Guy Carassus est membre du Conseil scientifique de la Fondation Gabriel Péri

Changer le travail pour changer de société, paru aux éditions de la Fondation Jean Jaurès

A lire également sur cet ouvrage, la critique de Laurent Etre.

Notes :

[1Ce livre collectif a été rédigé par deux cadres supérieurs, un consultant et deux professeurs du Conservatoire National des Arts et Métiers.

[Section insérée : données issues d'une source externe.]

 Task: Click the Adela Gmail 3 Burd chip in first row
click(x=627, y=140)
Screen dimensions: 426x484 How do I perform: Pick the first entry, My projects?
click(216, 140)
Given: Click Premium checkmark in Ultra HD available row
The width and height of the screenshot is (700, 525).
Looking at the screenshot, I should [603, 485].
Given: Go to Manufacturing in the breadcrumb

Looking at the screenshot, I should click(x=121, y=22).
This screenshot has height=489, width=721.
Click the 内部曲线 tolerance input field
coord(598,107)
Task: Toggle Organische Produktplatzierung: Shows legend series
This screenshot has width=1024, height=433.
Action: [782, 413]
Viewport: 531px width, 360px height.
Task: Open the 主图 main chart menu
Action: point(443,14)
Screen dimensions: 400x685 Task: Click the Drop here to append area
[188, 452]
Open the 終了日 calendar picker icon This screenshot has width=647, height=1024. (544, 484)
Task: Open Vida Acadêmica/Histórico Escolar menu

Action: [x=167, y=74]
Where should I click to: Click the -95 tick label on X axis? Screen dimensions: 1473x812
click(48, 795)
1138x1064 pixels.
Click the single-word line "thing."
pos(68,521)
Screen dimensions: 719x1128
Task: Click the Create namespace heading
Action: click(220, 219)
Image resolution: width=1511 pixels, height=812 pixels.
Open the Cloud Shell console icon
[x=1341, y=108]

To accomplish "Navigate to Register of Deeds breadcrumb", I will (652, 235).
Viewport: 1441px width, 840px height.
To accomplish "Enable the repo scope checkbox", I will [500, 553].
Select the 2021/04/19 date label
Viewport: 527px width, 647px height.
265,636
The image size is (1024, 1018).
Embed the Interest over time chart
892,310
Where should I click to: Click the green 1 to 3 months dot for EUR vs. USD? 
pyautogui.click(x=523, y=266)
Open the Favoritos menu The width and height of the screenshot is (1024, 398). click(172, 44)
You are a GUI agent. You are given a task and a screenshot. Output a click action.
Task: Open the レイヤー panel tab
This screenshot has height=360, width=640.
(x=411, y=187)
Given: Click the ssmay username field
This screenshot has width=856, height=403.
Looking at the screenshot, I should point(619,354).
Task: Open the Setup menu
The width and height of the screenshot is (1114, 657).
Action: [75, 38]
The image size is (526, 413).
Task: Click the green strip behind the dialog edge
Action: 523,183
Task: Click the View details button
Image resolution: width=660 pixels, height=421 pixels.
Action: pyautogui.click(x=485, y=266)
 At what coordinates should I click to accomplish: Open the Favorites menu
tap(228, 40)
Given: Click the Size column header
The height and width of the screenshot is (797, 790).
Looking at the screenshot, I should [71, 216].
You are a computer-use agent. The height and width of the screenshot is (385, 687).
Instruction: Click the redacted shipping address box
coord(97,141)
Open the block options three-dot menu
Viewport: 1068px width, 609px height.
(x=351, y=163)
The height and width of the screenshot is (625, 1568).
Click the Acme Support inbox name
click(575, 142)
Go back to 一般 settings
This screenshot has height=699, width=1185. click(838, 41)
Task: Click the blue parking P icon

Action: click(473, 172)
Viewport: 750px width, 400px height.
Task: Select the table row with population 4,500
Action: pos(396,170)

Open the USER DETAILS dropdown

[2Changer le travail pour changer de société, de Marc Deluzet et de quatre autres auteur.e.s, paru aux éditions de la Fondation Jean Jaurès.

[3Jean-Denis Combrexelle, ancien directeur général du travail, auteur d’un rapport commandé par le 1er Ministre d’alors, Manuel Valls, et intitulé « La négociation collective, le travail et l’emploi », qu’il a remis en septembre 2015.

[4Changer le travail pour changer de société, p30.

[5Certaines organisations de la sphère de l’économie sociale et solidaire peuvent échapper -au prix de gros efforts- à cette logique systémique car nombre d’entre-elles doivent se situer sur un marché concurrentiel, de gré ou de force.

[6Manifeste du parti communiste », Bourgeois et prolétaires, Marx et Engels.